[Supplied material]
'''

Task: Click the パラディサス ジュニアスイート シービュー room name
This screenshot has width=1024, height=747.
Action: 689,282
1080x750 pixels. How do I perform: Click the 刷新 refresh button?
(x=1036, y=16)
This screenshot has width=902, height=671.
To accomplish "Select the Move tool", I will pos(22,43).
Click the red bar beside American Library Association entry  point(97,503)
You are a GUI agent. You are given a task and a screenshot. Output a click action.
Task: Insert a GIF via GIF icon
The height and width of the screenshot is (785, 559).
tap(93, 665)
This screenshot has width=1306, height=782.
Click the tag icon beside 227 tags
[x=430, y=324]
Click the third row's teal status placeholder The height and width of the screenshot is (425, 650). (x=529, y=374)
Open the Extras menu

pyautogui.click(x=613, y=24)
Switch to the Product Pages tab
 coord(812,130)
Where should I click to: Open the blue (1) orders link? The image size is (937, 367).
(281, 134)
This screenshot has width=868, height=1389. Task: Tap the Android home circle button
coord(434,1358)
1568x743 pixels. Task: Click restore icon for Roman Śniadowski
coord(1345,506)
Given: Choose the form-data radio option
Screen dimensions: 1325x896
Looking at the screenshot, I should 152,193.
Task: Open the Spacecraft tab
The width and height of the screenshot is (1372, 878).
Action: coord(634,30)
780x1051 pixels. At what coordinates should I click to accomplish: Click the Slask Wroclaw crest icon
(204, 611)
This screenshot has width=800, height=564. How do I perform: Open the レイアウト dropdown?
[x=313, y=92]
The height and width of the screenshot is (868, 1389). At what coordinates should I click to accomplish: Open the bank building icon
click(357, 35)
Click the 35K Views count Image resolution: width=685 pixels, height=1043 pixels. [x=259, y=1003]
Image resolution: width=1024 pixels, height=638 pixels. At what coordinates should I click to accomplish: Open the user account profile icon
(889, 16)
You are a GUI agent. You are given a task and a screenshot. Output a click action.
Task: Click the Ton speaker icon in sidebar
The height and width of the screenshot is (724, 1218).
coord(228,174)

'''

In full and without changes, copy the entries above.

[Answer to this task]
Task: Click the パラディサス ジュニアスイート シービュー room name
This screenshot has width=1024, height=747.
Action: 689,282
1080x750 pixels. How do I perform: Click the 刷新 refresh button?
(x=1036, y=16)
This screenshot has width=902, height=671.
To accomplish "Select the Move tool", I will pos(22,43).
Click the red bar beside American Library Association entry  point(97,503)
You are a GUI agent. You are given a task and a screenshot. Output a click action.
Task: Insert a GIF via GIF icon
The height and width of the screenshot is (785, 559).
tap(93, 665)
This screenshot has width=1306, height=782.
Click the tag icon beside 227 tags
[x=430, y=324]
Click the third row's teal status placeholder The height and width of the screenshot is (425, 650). (x=529, y=374)
Open the Extras menu

pyautogui.click(x=613, y=24)
Switch to the Product Pages tab
 coord(812,130)
Where should I click to: Open the blue (1) orders link? The image size is (937, 367).
(281, 134)
This screenshot has width=868, height=1389. Task: Tap the Android home circle button
coord(434,1358)
1568x743 pixels. Task: Click restore icon for Roman Śniadowski
coord(1345,506)
Given: Choose the form-data radio option
Screen dimensions: 1325x896
Looking at the screenshot, I should 152,193.
Task: Open the Spacecraft tab
The width and height of the screenshot is (1372, 878).
Action: coord(634,30)
780x1051 pixels. At what coordinates should I click to accomplish: Click the Slask Wroclaw crest icon
(204, 611)
This screenshot has width=800, height=564. How do I perform: Open the レイアウト dropdown?
[x=313, y=92]
The height and width of the screenshot is (868, 1389). At what coordinates should I click to accomplish: Open the bank building icon
click(357, 35)
Click the 35K Views count Image resolution: width=685 pixels, height=1043 pixels. [x=259, y=1003]
Image resolution: width=1024 pixels, height=638 pixels. At what coordinates should I click to accomplish: Open the user account profile icon
(889, 16)
You are a GUI agent. You are given a task and a screenshot. Output a click action.
Task: Click the Ton speaker icon in sidebar
The height and width of the screenshot is (724, 1218).
coord(228,174)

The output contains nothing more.